Title: Quantum-Theoretic Optimization Framework for Smart Renewable Energy Integration and Techno-Economic Stability in Hybrid Power Systems
Authors: Amadi Oko Amadi
Onuoha Raymond Udochukwu
Ifeanyi Moses Iwueze
Volume: 10
Issue: 6
Pages: 10-16
Publication Date: 2026/06/28
Abstract:
The rapid growth of renewable energy deployment within modern power systems has created significant opportunities for sustainable electricity generation while simultaneously introducing challenges related to intermittency, uncertainty, grid stability, and economic viability. Although conventional optimization techniques such as Particle Swarm Optimization (PSO) and Genetic Algorithms (GA) have been widely applied to renewable energy management, their effectiveness is often limited when addressing the complex multi-objective requirements of hybrid renewable energy systems (Deb et al., 2020; Wang et al., 2023). This study proposes a Quantum-Theoretic Optimization Framework (QTOF) for smart renewable energy integration aimed at enhancing techno-economic stability in hybrid power systems comprising solar photovoltaic (PV), wind energy, battery energy storage systems (BESS), and grid-connected backup generation.
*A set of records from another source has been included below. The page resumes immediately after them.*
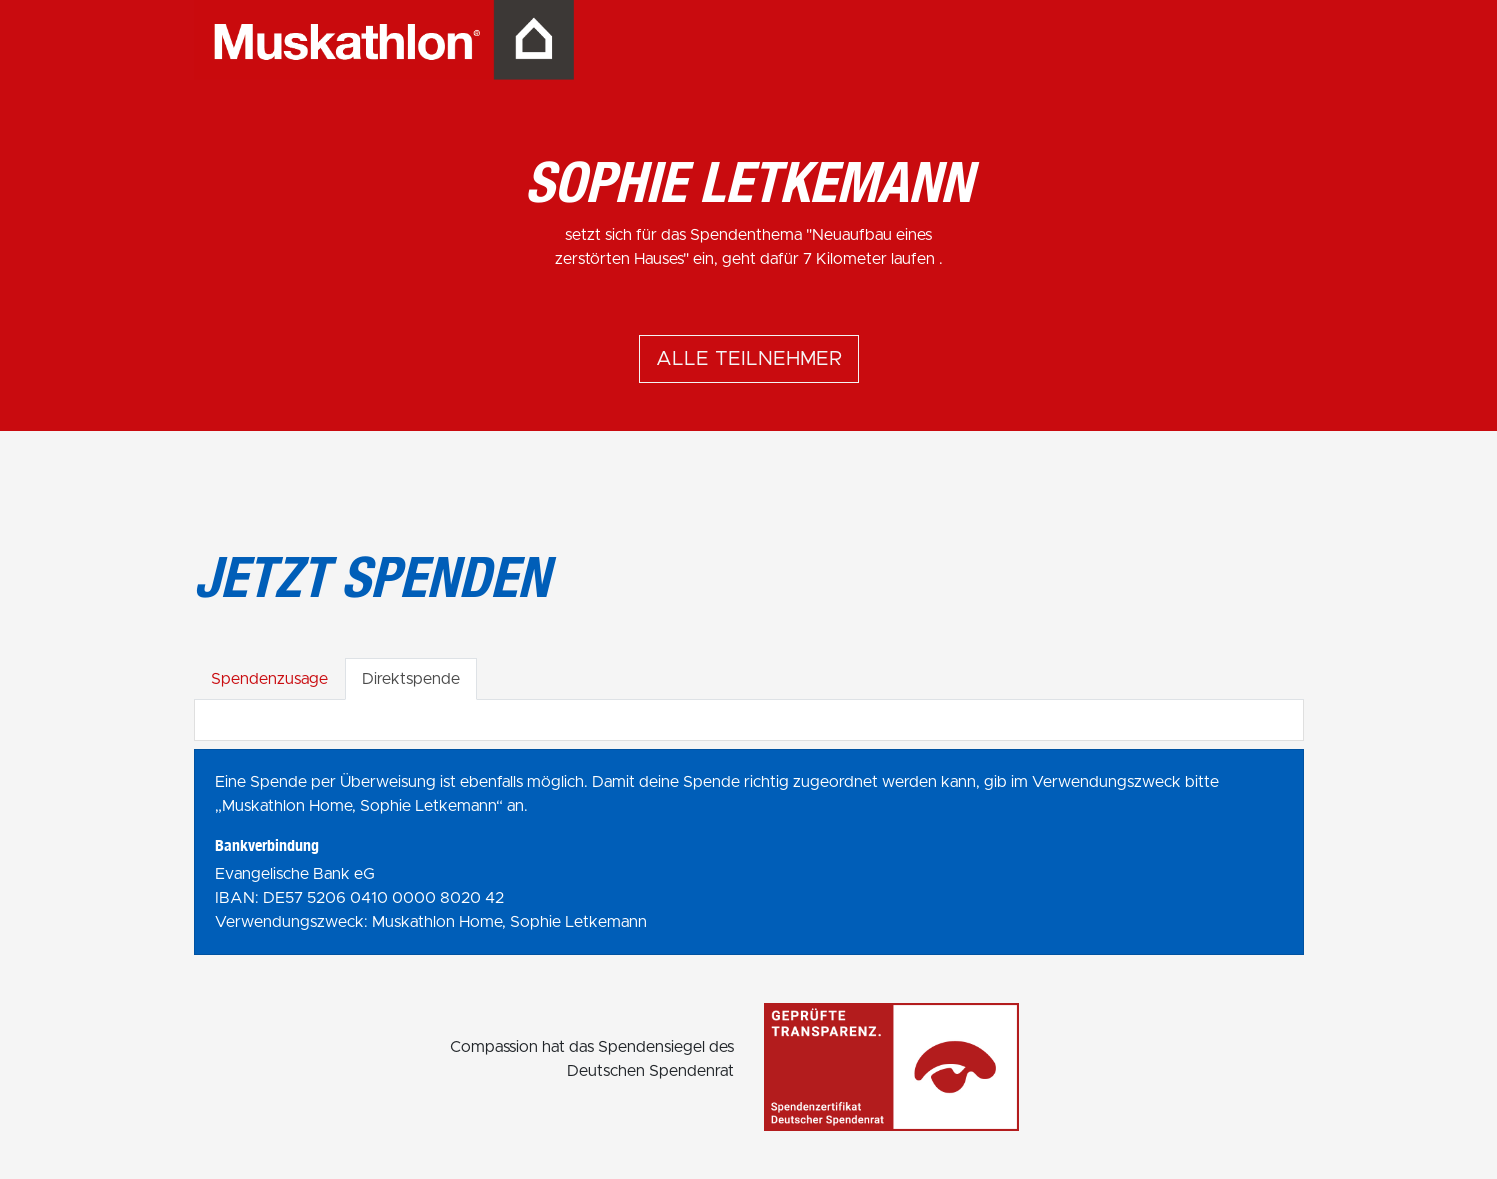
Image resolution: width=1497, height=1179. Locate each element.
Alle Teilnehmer (749, 359)
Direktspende (411, 679)
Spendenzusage (269, 679)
The framework integrates quantum probability theory, quantum-inspired optimization algorithms, and multi-objective decision-making strategies to optimize energy dispatch, storage scheduling, and load balancing under uncertain operating conditions (Biamonte et al., 2017; Ajagekar and You, 2020). Empirical evaluation was conducted using a simulated 10 MW hybrid renewable energy microgrid consisting of solar PV (40%), wind energy (30%), battery storage (20%), and utility grid support (10%). Results indicate that the proposed framework reduced operational costs by 28.6%, increased renewable energy utilization by 35.2%, improved grid stability by 24.7%, and reduced carbon emissions by 41.3% compared with conventional optimization approaches. Furthermore, the Levelized Cost of Electricity (LCOE) decreased from US$0.142/kWh to US$0.101/kWh, while system reliability increased from 92.8% to 98.1%. Statistical analysis confirmed significant improvements in operational efficiency, reliability, and economic performance (p < 0.05). The findings demonstrate that quantum-theoretic optimization offers a viable pathway for achieving intelligent, resilient, and economically sustainable smart grids, thereby supporting global renewable energy integration and net-zero carbon transition objectives (Lund et al., 2022; IEA, 2024).